The FDA explained that it was revoking approval of the drug for that use because it decided that the drug does not provide “a sufficient benefit in slowing disease progression to outweigh the significant risk to patients.” Risk? The drug is prescribed for women who are otherwise going to die from cancer unless the drug saves them at least for a time. The far greater risk to these women is from the FDA, not the drug.
As The Wall Street Journal said last Friday in response to the FDA’s explanation:
Ponder that [word] “sufficient.” The agency is substituting its own judgment about clinical meaningfulness for those of practicing oncologists and terminally ill cancer patients.
That FDA judgment was determined last summer by an internal agency panel of 13 experts, only two of whom were breast cancer oncologists, and none of whom were breast cancer patients.
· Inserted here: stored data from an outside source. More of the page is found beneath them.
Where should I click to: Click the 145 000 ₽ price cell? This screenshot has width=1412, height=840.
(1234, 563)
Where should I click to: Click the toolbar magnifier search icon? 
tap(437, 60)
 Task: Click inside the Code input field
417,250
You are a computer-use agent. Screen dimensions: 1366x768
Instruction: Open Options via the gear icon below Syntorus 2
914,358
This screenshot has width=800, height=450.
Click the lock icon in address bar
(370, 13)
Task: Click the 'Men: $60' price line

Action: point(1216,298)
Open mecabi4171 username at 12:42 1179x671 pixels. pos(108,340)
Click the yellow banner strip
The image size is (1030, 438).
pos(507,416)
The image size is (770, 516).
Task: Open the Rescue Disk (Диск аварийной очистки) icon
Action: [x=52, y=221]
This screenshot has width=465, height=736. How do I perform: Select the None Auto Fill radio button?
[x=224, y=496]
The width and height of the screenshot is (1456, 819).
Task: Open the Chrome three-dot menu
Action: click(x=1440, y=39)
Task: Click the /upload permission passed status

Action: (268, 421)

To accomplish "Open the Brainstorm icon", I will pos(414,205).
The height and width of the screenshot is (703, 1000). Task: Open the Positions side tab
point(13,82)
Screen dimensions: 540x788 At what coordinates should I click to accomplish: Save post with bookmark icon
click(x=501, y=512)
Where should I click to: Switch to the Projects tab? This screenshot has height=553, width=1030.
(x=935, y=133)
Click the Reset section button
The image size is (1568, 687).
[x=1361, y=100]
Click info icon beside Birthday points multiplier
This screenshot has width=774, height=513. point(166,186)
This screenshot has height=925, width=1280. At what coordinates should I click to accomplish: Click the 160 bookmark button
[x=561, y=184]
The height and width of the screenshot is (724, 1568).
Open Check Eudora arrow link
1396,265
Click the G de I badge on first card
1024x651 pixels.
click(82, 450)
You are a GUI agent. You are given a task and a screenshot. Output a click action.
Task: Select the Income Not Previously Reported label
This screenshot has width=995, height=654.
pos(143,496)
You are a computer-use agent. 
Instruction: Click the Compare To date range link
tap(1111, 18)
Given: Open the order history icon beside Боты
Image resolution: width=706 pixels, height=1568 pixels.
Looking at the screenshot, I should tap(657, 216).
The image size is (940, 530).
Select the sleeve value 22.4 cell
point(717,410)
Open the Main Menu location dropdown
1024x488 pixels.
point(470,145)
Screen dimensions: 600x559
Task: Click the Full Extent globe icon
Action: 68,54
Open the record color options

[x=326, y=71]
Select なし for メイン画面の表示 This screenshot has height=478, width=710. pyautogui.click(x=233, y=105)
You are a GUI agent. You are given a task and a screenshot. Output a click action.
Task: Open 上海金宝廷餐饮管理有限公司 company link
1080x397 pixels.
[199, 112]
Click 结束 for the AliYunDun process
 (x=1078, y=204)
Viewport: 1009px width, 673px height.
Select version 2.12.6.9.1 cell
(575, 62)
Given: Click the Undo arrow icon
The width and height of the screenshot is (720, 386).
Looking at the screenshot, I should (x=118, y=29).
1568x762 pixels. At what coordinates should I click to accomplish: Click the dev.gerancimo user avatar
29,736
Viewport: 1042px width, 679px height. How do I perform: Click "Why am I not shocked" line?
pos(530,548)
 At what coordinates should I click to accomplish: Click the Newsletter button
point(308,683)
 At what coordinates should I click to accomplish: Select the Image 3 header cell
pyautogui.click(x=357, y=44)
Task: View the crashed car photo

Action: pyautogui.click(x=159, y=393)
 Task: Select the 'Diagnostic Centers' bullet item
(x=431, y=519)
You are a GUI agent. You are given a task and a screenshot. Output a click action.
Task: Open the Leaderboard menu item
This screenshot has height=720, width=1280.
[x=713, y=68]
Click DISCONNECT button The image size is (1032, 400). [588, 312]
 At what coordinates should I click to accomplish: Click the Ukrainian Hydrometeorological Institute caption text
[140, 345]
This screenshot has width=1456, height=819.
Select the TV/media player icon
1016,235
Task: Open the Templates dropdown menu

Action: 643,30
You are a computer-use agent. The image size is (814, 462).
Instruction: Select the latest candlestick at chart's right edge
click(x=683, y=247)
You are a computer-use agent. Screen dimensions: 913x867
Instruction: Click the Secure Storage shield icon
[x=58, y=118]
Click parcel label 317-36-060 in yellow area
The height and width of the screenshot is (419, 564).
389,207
Death Sentence for Mrs. Turnage?
Contrast the FDA’s elitist, authoritarian, Ruling Class explanation for its bureaucratic dictat with the real world experience of Mrs. Turnage, whose story was told in a New York Post commentary on December 15 entitled “Don’t Kill the Drug That Saved My Mom,” by her son Josh Turnage. Josh explained:
In June 2006, my mom was diagnosed with Stage II breast cancer. She underwent a double mastectomy, reconstruction and six months of chemo…. Then just 44, she had “triple negative breast cancer,” a rare and particularly lethal form of the disease.
As Josh observed, traditional therapies typically do not work against the disease that threatened to kill his mother at that early age. As a result,
A year after the initial diagnosis, the doctor told our family that the cancer had gone metastatic, or Stage IV, and had spread to her right lung. Such news is typically a death sentence.
But her doctor urged her to try a new experimental drug called Avastin, just approved by the FDA for breast cancer. Josh explained the results:
We got a miracle. After four months of Avastin treatment in combination with chemo, the cancer effectively vanished — the doctors literally couldn’t find any trace of the disease in her body.
In January, 2009, Mrs. Turnage’s chosen doctors decided she could terminate her chemotherapy treatments and just continue with exclusive use of Avastin. Today, nearly two years later, she’s still cancer-free.
Mrs. Turnage is a “super responder” to Avastin, one of a minority of patients receiving the treatment for whom the drug is powerfully effective. Tumors shrink for about half of patients receiving Avastin. On average, patients taking the drug with chemotherapy experience twice as many days or months with no progression of their tumors as those not taking the drug. That means they live longer, on average a few months longer, with their families and friends. Whether that and the chance for much greater success as for Mrs. Turnage is worth it is for patients to decide, with the advice of their doctors, not government bureaucrats.
As Josh rightly says, “We’re talking about Stage IV cancer; the FDA should let patients and doctors decide if a medicine’s benefits are worth the risks.” That has been the tradition of freedom in America.